We left the sand dunes and went back into the town. We still haven’t swum in the Pacific Ocean, and we were about to change that. Two days ago we saw a beautiful beach in the town, and we decided to stop there and check off one of the items on our bucket list for this trip. Water was cold but very clean, the waves were smaller there, and the small-pebble beach looked like the one from the Hawaii postcard. The only downside was the amount of washed-out things from the sea, as you can see in the pictures below.

A lot of dry things washed-out from the sea on the beach in the center of Punta Abreojos
The water there was amazing and we were the only one on the whole beach

On the way out of town, we stopped at public wifi again, and we found around 2 liters of water to wash our clothes. It wasn’t much, but it was better than nothing. It was around 4 PM when we finally left Punta Abreojos, and we knew that there was around 30 kilometers to the gravel pit; we decided to sleep on the same spot as on the way there because there wasn’t anything better before that. We had less than 2 hours before it would get dark, so we were in a bit of a hurry, but we managed to get to the spot at around 6:10 PM; it was after the sunset, but it was still bright enough to be seen on the road. It got completely dark around 6:30 PM.

Monday, day 119. After getting up and packing our gear, Iris taped up Primož’s knees because they hurt and were sore from the previous day. From then on we cycled very slowly, not only because Primož pushed the bike up most of the steeper hills but also because we had wind in our head again! Our plan of having a quick return back on HW1 was blown away. After 20 kilometers we took a break, but there wasn’t any shade, so we had to improvise and put up a tarp between bikes and a thorny bush next to the road. The sun was strong, and because the wind was blowing from the inland, it was also hot—a bad combination. We just hoped that the wind would turn in the afternoon like it did most of the prior days, but sadly, that day it didn’t. So we had to continue, and after 10 more kilometers we called it a day.
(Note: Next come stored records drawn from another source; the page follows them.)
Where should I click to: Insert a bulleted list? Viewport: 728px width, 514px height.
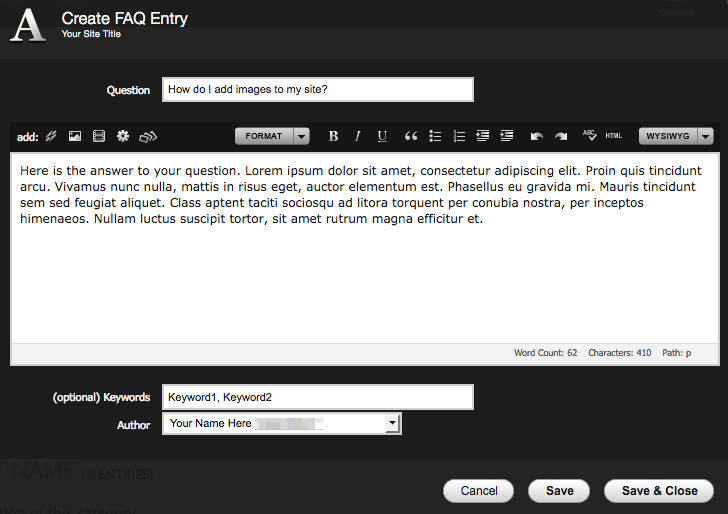(435, 136)
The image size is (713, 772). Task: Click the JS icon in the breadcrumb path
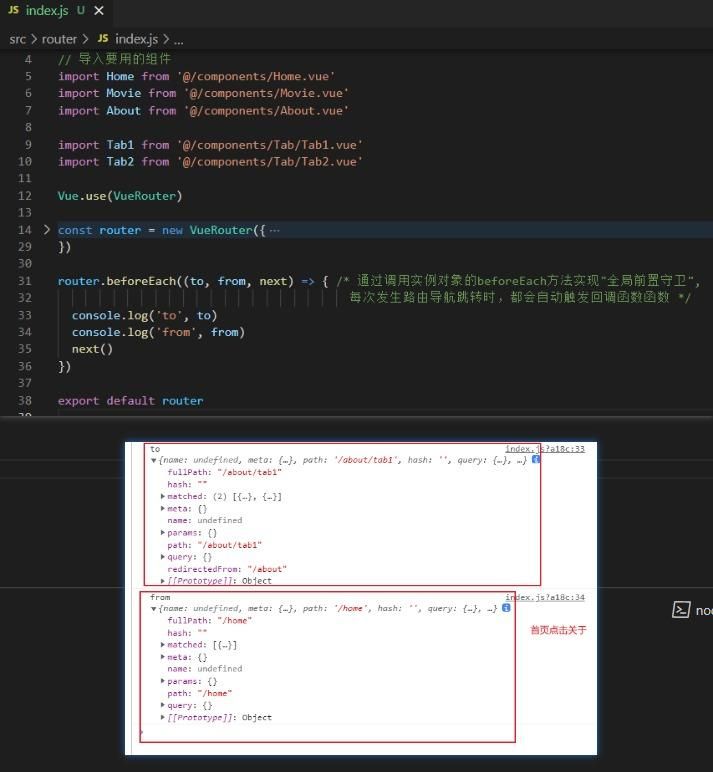pos(103,39)
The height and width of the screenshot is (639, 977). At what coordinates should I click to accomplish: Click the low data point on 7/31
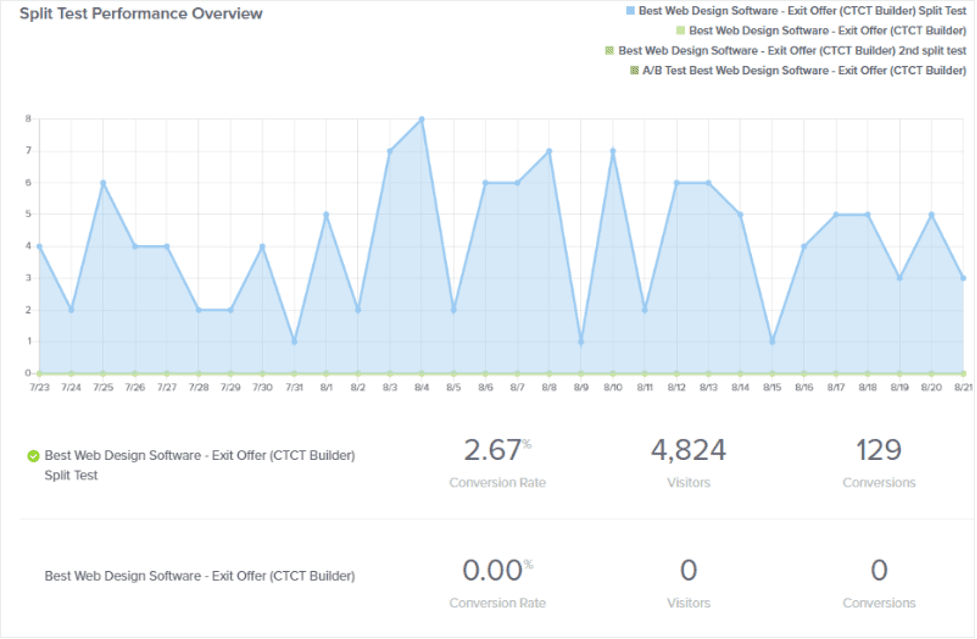click(295, 342)
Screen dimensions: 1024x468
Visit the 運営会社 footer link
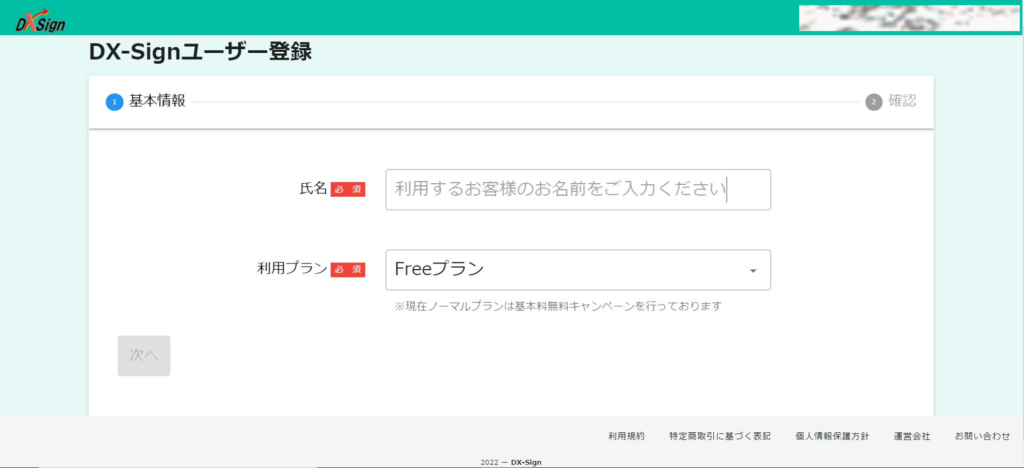[x=912, y=436]
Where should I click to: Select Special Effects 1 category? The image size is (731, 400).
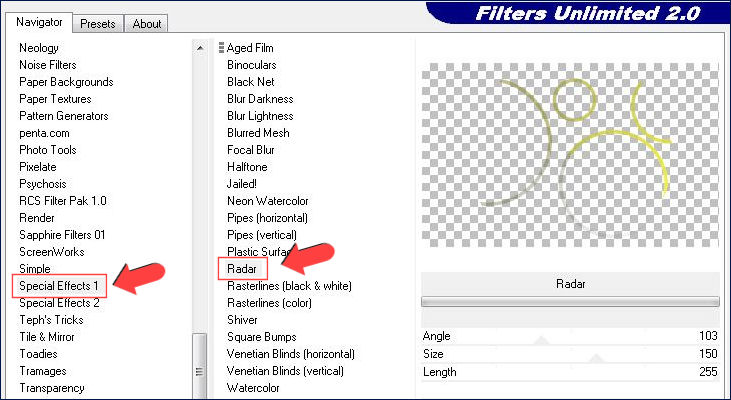[x=59, y=286]
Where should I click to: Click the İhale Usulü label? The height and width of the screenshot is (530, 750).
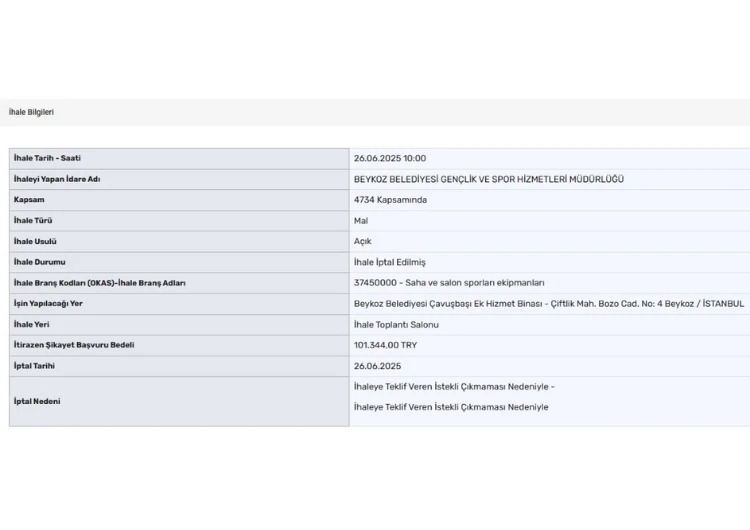click(35, 241)
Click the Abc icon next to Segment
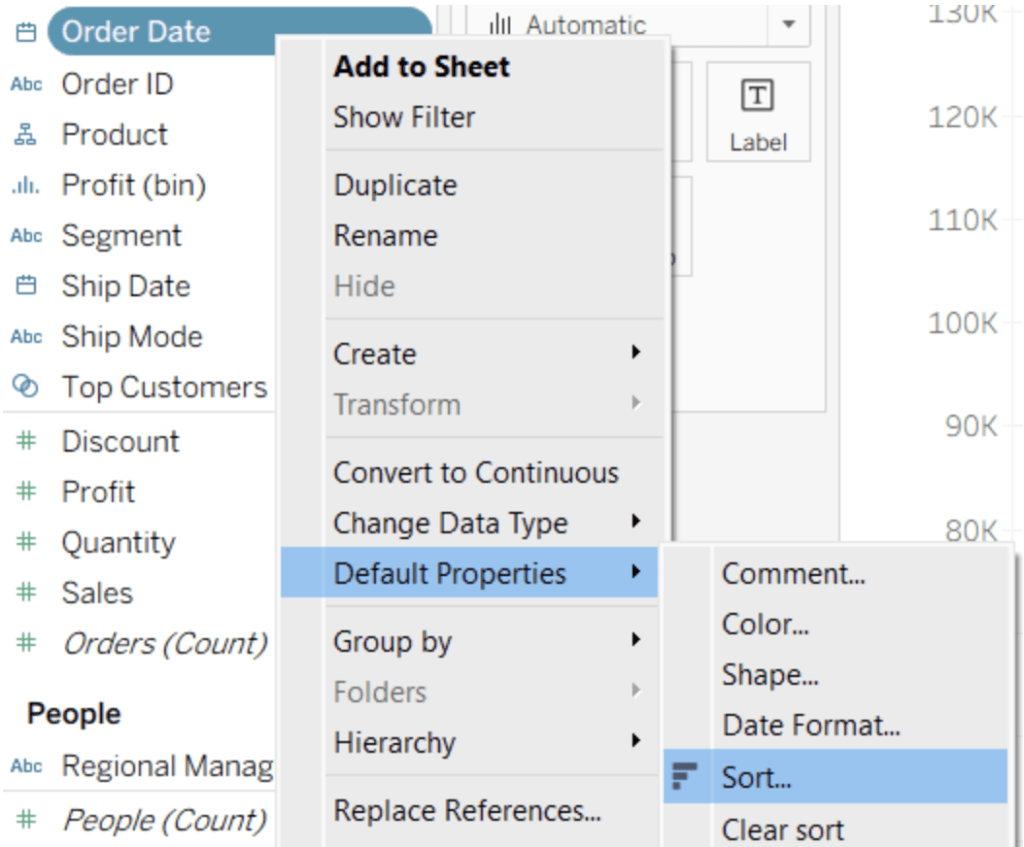Viewport: 1024px width, 847px height. (x=26, y=236)
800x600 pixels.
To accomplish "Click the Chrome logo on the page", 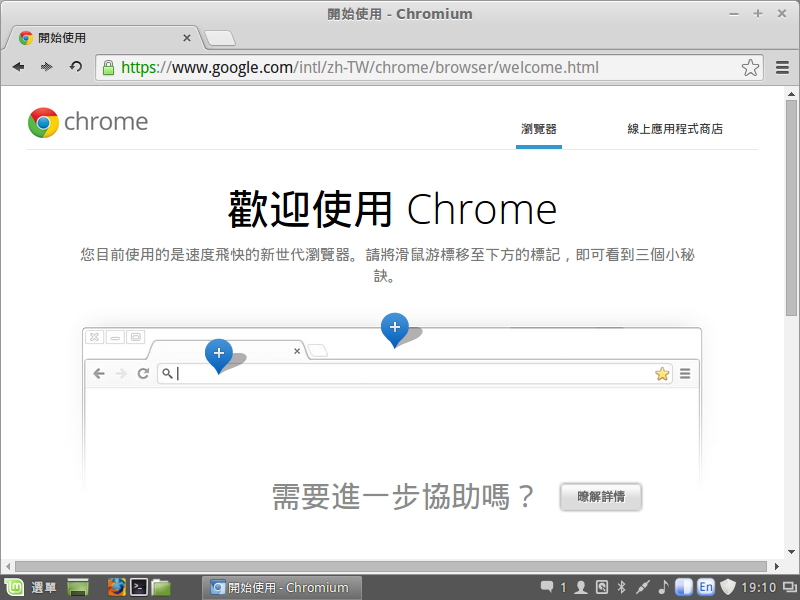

One more crappy shade by the road, but it was still better than nothing
We were so bored on the long stretch of road that we kept looking at our shadows
Cactuses in the sunset

We found a small shadow by the road and stopped there. But we weren’t the only ones who fancied a shadow—there were A TON of flies around us, possibly the most we’ve seen until now. And they weren’t afraid of people and would often not even move when you waved them off. We felt like cows in the barn. The only consolation we had was that the flies would go away after 5 PM and that they were not mosquitos. Just before it got dark, we moved behind a small sand dune, barely hidden from the road, and cleaned a small area of sand to place a tent there. We were amongst the cactuses again, and apparently we missed one cactus spike when we were cleaning the spot, because in the morning Iris’s air mattress was empty, and she woke up on the ground. We found a spike of a cactus about 5 cm long under her. Now, both of our mattresses were punctured—Primož’s was already slowly leaking air for the last 2 weeks, and we couldn’t find a hole.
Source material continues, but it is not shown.